Environmental Guidelines for the Summer Olympics were developed to guide Olympic hosts to ensure that facilities are constructed in a more environmentally friendly manner. The Guidelines were successfully used in the 2000 Sydney Olympic Games. As a result, the organizers of the Sydney Games were honoured with the Global 500 Award in 2001 for organizing the greenest games ever. Since then, other major sports events have also considered their environmental impact.

A major aspect of UNEP’s work is with the IOC. A cooperative agreement was signed in 1994 with IOC and an Agenda 21 for Sport and Environment developed. Since 2002, UNEP has participated in a task force of the UN Secretary-General on the use of sport for the implementation of the United Nations Development Goals.  UNEP also supports the IOC in organizing world conferences and regional seminars on sport and the environment.

During the 2006 FIFA World Cup in Germany, Green Goal was launched, which was also implemented in South Africa for the 2010 FIFA World Cup. The Host City Cape Town Green Goal programme had been awarded the International Olympic Committee (IOC) Sport and Environment Award. Nominated by FIFA, the award recognised the efforts of the Host City Cape Town to mitigate negative environmental impacts of the FIFA World Cup and to maximise a positive environmental and social legacy.

Event greening is however not only limited to sports events, and other examples include the World Summit on Sustainable Development (WSSD), Johannesburg 2002, and UNFCCC 15th Conference of the Parties (COP15) held in Copenhagen in 2010.

Monitoring and evaluation 
Monitoring and evaluation is an essential component of event greening, and should be used to make continuous improvement. A detailed plan needs to be in place to ensure that information is gathered on all aspects of the event – before, during, and also after the event. This ensures that information is available to understand the effects of greening interventions (e.g. to what extent was water used, and how did water-saving measures reduce water use), as well as the potential improvements to future event-greening initiatives.

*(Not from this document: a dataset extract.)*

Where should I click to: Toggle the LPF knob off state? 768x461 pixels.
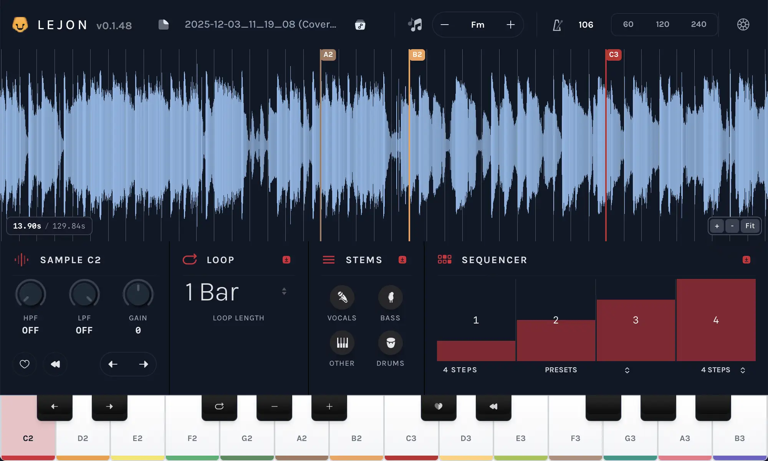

With large events it is best to ensure an independent report, which complies with international standards, such as the Global Reporting Initiative (GRI). The GRI Event Organizers Supplement provides organizations in the sector with a tailored version of GRI's Reporting Guidelines. It includes the original Guidelines, which set out the Reporting Principles, Disclosures on Management Approach and Performance Indicators for economic, environmental and social issues. The Event Organizers Supplement's capture the issues that matter most for event organizers to be reported on:
 Site selection
 Transport of attendees
 Recruiting and training of the event workforce, participants and volunteers
 Sourcing of materials, supplies and services
 Managing impacts on communities, natural environments, and local and global economies.
 Planning and managing potential legacies
 Accessibility of an event

The British Standard (BS 8901) has been developed specifically for the events industry with a purpose of helping the industry to operate in a more sustainable manner. The standard defines the requirements for a sustainability event management system to ensure an enduring and balanced approach to economic activity, environmental responsibility and social progress relating to events.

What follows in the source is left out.